Entries on where items appear:
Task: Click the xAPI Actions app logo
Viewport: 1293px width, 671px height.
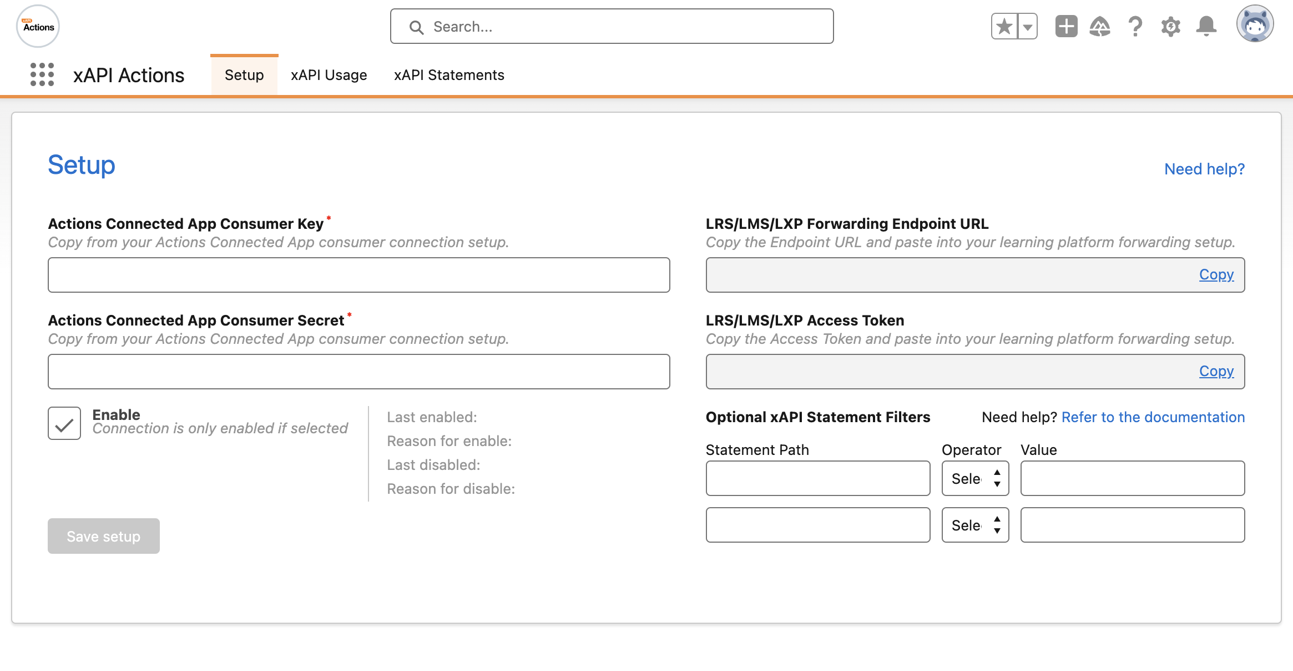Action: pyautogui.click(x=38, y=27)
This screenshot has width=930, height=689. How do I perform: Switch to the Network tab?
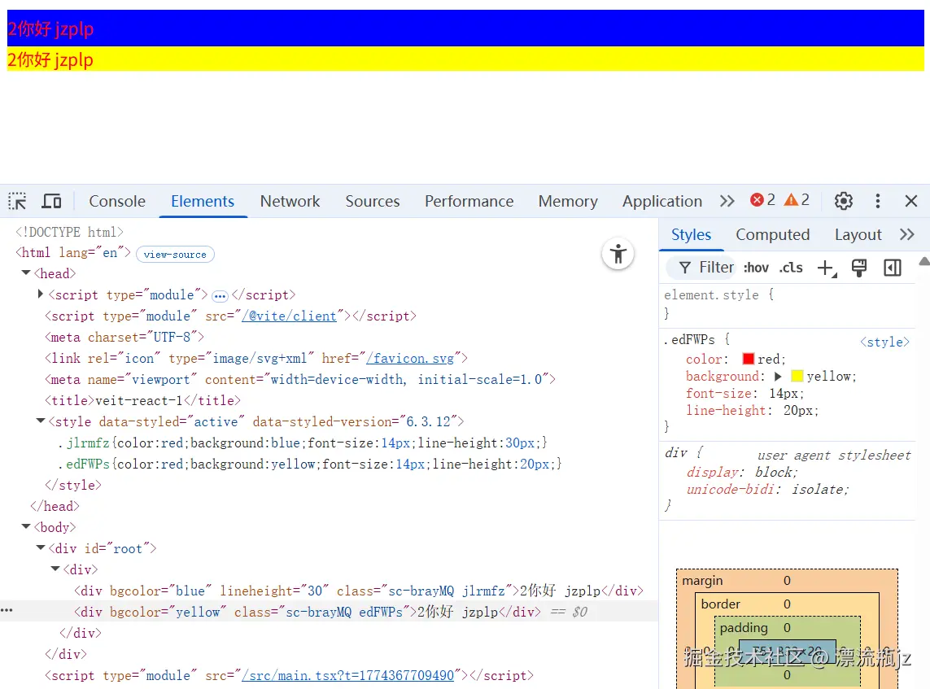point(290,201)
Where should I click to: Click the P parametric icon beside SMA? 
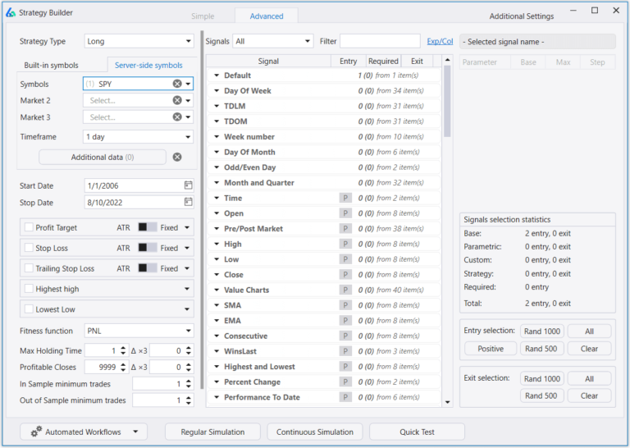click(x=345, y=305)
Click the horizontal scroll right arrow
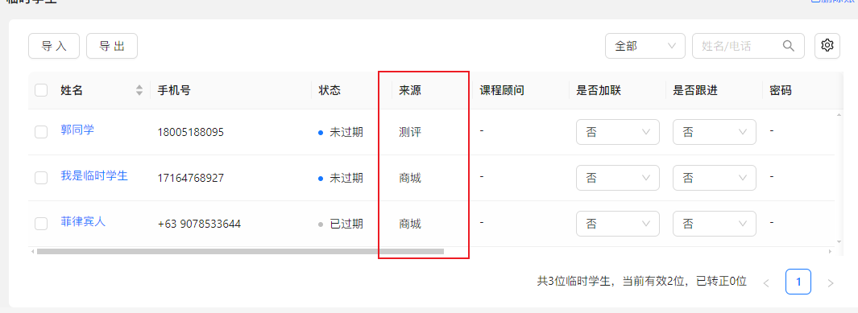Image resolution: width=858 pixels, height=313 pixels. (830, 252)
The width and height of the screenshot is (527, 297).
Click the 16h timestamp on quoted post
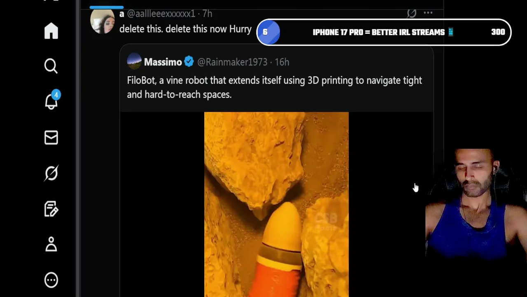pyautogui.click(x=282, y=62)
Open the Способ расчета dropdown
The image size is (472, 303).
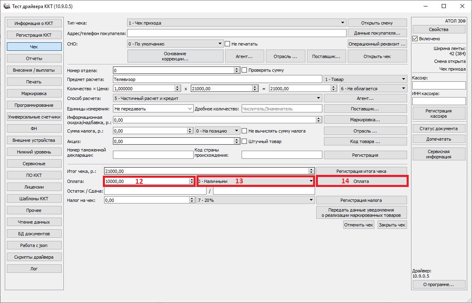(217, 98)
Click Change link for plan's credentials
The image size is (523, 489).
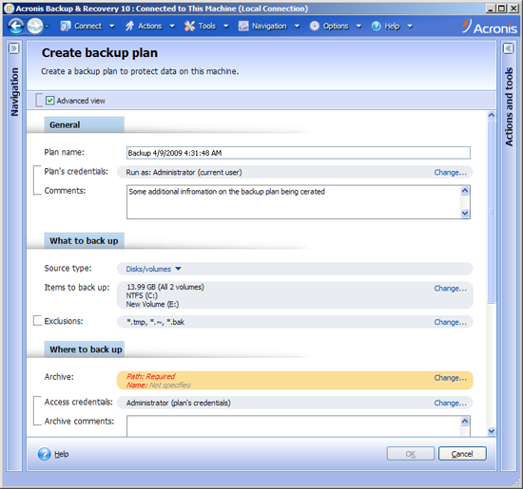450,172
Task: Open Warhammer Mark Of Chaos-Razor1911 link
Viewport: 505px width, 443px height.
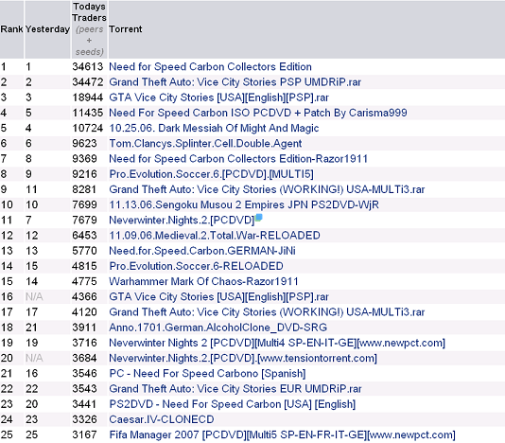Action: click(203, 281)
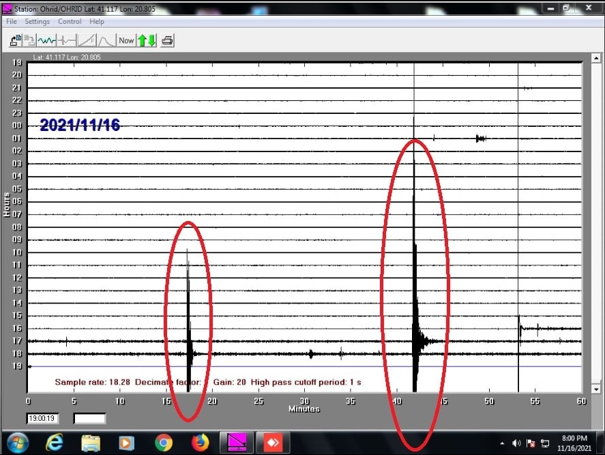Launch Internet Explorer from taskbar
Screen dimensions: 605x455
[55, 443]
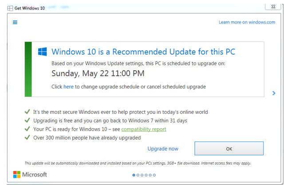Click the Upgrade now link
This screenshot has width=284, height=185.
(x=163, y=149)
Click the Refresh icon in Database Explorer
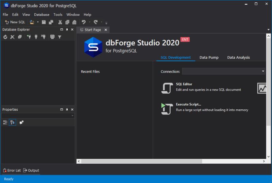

Exercise aim – Return every line of the entries that contains the word "screenshot", matching its case exactly.

Result for this task –
This screenshot has width=930, height=689. How do I perform: Switch to the Network tab?
The width and height of the screenshot is (527, 297).
This screenshot has width=284, height=185.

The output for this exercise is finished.